Selected text:
___
Still, this does not have to be the case. I understand that people get emotional. However, users should not respond to hate speech with more hate. After all, neither action is justified, and all it does is create more toxicity. Users need to report this kind of behavior so that companies can have an easier time moderating content and are more willing to do so in the future. Even if you do not think your action will do much if more and more reports come in, social companies will listen and moderate their platforms better. Other users will catch on and start to report harmful behavior and also watch their behavior.
Furthermore, while algorithms and application interfaces are a good stepping stone, they are not the entire solution, nor will they ever be. After all, researchers and data points, which inherently are flawed, build these programs. Companies and businesses can do their best to try and moderate social media, but there will still be posts that escape their moderation. There is no way to collect all posts and calculate their perceived toxicity, with our current technology and investment into researching this issue. If moderation starts to be highly demanded, however, then companies will at least put effort into having a better moderation team or algorithm. They might even start paying users to moderate their platforms, encouraging the community to be on higher alert for hate speech. As for government action, political representatives would see the public interest in social media moderation and pledge to vote for grants and legislation that promote research. By being good digital citizens and regular citizens, users can shift the social media oligarchy to ensure that companies like Facebook, Youtube and Twitter don’t remain the unchecked royalty of social media.
___
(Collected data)
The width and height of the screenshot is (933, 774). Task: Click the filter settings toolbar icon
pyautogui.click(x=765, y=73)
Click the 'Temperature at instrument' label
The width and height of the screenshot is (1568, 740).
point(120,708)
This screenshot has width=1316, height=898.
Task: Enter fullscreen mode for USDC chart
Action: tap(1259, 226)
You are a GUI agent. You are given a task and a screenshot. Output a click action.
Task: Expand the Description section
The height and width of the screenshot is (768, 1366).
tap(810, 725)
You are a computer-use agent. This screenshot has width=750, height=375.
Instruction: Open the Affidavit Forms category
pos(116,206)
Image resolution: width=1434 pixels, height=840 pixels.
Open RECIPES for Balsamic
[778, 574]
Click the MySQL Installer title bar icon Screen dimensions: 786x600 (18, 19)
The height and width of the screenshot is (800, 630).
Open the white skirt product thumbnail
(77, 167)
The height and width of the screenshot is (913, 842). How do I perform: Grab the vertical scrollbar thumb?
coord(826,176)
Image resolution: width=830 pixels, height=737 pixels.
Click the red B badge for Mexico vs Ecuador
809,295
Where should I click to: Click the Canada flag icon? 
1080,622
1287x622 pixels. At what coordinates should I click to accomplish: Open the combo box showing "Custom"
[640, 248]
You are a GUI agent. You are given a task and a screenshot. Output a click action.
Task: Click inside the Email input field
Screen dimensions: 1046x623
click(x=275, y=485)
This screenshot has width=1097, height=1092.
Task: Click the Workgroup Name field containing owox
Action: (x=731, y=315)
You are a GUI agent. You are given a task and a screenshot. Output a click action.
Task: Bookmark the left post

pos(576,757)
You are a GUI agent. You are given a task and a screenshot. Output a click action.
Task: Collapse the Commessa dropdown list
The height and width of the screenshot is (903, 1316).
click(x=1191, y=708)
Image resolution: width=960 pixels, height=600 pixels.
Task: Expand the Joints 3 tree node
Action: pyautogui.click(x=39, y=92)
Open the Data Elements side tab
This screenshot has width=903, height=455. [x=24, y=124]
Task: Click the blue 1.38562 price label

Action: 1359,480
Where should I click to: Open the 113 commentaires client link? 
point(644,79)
___
Explore the material:
[a] In the passage on social media moderation, what does it say companies might start paying users to do?
[b] Carry the passage on social media moderation forward from its final sentence.
This data has no connection to the passage on social media moderation.

Results by task:
[a] Moderate their platforms.

[b]
Social media had great potential when it was invented. It still does. It does not need to be the cesspool of toxicity and hate speech that society has associated with social media. Especially with the impact social media has on our lives. I value the ease with which we can connect with our family and friends, the ability to share our stories and news, and the capability to connect with others. It is a wonderful tool in an ideal world. Alas, we do not live in such a paradise. There are always those who want to ruin it for their fun or more nefarious reasons. But in the face of such an adversary, we should not back down from the trolls, the fakers, the scammers, the racists, the sexists. We need to moderate our social media like we moderate our society. And just like how all citizens are involved in some way to ensure a peaceful world, social media moderation is not a single entity’s job — it is all of our responsibilities, and we need to hold each other accountable for doing so. All parties involved – the government, the companies, and the users – need to cooperate and take responsibility instead of finger-pointing. We must devise a solution together to address the issues facing social media.
After all, that was the point of social media in the first place: bringing people together.